*** Begin section ***

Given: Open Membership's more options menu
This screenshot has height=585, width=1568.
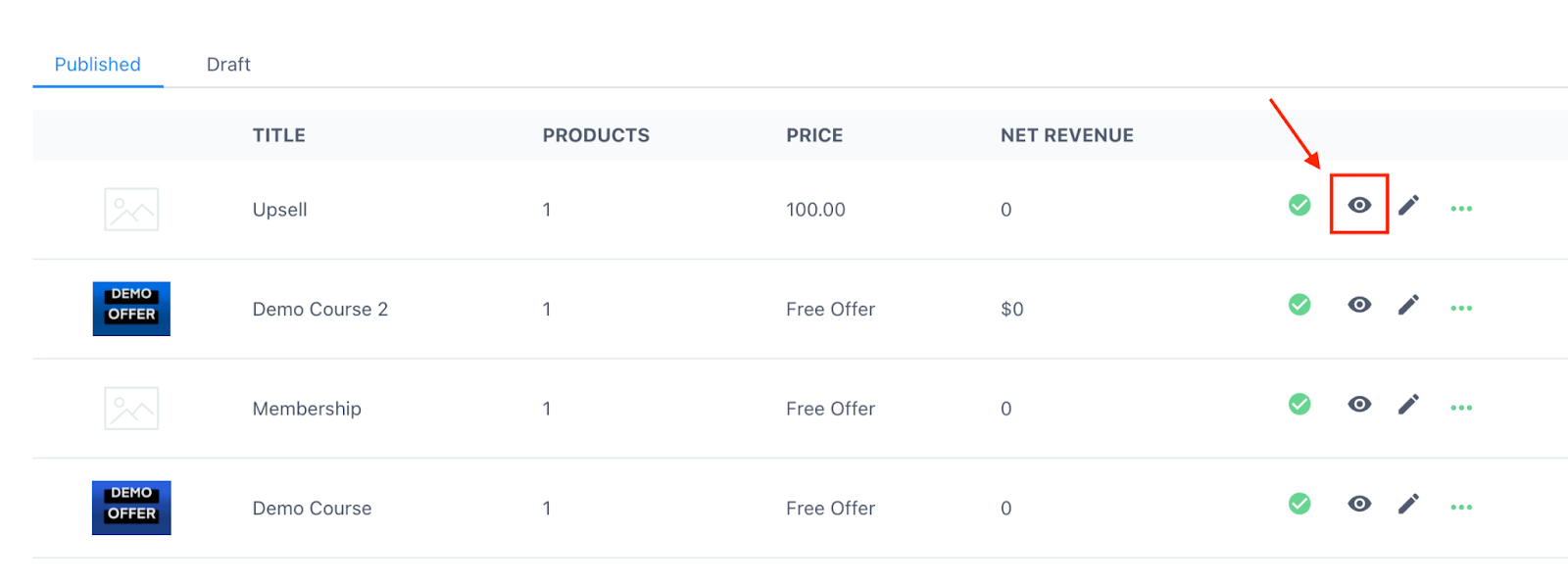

*** End section ***
*** Begin section ***

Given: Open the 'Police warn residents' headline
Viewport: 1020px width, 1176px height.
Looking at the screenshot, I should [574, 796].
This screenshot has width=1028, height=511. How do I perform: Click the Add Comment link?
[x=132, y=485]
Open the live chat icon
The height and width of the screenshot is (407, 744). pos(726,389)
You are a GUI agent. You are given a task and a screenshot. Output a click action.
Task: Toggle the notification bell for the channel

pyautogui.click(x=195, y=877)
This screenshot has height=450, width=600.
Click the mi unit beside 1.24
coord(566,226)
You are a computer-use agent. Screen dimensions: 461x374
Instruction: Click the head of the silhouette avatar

*** End section ***
*** Begin section ***

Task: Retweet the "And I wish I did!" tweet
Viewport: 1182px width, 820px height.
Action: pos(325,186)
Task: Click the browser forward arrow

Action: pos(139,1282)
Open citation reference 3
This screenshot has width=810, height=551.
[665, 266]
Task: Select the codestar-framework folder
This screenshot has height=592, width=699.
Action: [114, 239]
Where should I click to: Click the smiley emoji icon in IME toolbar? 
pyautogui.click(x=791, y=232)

*** End section ***

## Problem description
The required answer is the run of lines above, starting at the line with "Given: Open Membership's more options menu" and ending at the line with "This screenshot has height=585, width=1568.", reproduced exactly with both ends.

## Problem solution
Given: Open Membership's more options menu
This screenshot has height=585, width=1568.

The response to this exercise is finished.